Leadership Council for Human Rights

~ Feet in the mud, head in the sky ~

Tuesday, May 27, 2008

Egypt uses new law to crack down on independent satellite TV company

The Egyptian government is using a recent law adopted by the majority of Arab League states to prosecute the owner of a satellite TV company for his role in broadcasting violent anti-government protests, the Los Angeles Times reported Sunday.

Charges of broadcasting without permission have been brought against Nader Gohar, owner of Cairo News Co. According to the article, Cairo News, “provides links and equipment to Al Jazeera, BBC, and other international networks.” Authorities raided Gohar’s office in April after Al Jazeera broadcast images of Egyptian riot police battling with striking textile workers in Mahalla.

Gohar will likely be tired later this month. The article adds: “His company has been shut down and he faces fines and up to one year in prison if convicted.”

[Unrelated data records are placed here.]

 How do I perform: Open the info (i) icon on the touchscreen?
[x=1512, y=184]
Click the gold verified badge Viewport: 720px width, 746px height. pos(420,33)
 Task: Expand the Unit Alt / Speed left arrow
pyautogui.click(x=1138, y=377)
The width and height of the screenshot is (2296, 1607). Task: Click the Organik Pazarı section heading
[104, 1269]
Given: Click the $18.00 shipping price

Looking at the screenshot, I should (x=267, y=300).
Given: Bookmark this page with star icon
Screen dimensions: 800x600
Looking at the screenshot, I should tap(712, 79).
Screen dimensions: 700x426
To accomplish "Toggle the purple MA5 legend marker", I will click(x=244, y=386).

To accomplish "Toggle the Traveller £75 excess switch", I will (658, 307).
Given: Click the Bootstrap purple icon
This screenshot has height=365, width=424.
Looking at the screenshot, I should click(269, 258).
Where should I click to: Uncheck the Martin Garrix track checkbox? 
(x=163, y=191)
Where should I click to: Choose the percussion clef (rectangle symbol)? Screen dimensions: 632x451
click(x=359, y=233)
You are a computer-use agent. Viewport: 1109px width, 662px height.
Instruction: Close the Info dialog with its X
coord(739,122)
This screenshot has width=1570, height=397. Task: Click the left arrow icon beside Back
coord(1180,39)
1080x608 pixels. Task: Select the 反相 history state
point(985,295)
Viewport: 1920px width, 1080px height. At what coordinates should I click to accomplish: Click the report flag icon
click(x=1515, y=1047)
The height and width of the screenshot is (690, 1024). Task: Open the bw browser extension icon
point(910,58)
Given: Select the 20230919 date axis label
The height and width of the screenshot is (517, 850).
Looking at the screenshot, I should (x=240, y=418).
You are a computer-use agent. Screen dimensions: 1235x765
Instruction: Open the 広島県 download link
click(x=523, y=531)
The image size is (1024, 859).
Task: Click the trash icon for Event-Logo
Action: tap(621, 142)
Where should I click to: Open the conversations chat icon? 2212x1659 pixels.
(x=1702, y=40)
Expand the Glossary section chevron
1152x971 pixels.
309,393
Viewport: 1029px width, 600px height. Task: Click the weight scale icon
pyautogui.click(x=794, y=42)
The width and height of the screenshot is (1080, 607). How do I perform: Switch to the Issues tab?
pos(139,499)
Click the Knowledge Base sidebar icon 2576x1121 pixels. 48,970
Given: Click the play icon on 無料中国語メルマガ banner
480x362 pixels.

Egypt and Saudi Arabia sponsored the Arab League law in question, which pressures channels from producing broadcasts that “negatively affect social peace, national unity, public order and public morals,” or “defame leaders, or national and religious symbols [of other Arab states].”

With the implementation of this new law, human rights and press freedom advocates worry Arab governments will have a free hand to silence public opposition. Human Rights Watch has called the charges against Gohar part of a drive by President Mubarak's government to “stifle freedom of the press.”